Stored items:
=======

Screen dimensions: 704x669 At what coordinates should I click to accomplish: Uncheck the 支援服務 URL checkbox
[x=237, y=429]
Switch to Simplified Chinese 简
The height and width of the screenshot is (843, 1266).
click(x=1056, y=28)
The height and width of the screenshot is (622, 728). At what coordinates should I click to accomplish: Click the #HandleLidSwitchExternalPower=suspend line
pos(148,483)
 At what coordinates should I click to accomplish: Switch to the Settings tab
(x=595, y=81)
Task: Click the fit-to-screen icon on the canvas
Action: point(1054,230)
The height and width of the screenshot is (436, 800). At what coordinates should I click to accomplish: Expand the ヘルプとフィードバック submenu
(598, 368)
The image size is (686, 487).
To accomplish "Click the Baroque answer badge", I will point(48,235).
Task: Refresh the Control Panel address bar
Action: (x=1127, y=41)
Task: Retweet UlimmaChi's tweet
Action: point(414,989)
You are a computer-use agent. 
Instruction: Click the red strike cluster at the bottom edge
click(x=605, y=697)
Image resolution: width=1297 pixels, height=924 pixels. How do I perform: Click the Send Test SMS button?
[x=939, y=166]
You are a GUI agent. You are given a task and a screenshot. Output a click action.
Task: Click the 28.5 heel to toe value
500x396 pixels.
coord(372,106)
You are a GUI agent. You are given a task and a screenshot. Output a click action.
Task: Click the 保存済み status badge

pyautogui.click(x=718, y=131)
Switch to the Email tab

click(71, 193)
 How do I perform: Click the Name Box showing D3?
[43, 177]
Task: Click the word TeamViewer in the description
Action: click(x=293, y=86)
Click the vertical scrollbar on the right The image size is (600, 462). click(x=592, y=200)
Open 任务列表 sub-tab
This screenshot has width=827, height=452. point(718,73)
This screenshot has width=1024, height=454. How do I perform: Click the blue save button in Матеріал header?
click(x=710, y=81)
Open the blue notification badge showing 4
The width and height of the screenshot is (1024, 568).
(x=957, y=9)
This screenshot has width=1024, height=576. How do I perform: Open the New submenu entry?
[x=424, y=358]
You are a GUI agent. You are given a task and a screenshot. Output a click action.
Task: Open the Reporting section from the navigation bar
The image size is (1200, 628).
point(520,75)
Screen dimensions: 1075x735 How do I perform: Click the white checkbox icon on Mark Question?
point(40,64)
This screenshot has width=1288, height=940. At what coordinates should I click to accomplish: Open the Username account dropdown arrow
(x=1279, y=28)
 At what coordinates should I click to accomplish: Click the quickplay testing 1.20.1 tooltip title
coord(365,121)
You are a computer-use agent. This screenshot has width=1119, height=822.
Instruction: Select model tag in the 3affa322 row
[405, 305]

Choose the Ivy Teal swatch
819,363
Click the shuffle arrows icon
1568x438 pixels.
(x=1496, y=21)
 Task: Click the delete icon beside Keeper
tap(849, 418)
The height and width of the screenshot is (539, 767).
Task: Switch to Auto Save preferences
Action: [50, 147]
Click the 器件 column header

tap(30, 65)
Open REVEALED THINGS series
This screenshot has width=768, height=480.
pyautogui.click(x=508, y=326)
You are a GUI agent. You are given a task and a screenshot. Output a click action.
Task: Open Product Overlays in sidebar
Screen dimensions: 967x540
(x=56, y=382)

=======

* [Required action] Note each line above that holds "computer", then copy all of them.

* [Answer to this task]
You are a computer-use agent. 
You are a computer-use agent. This screenshot has width=1119, height=822.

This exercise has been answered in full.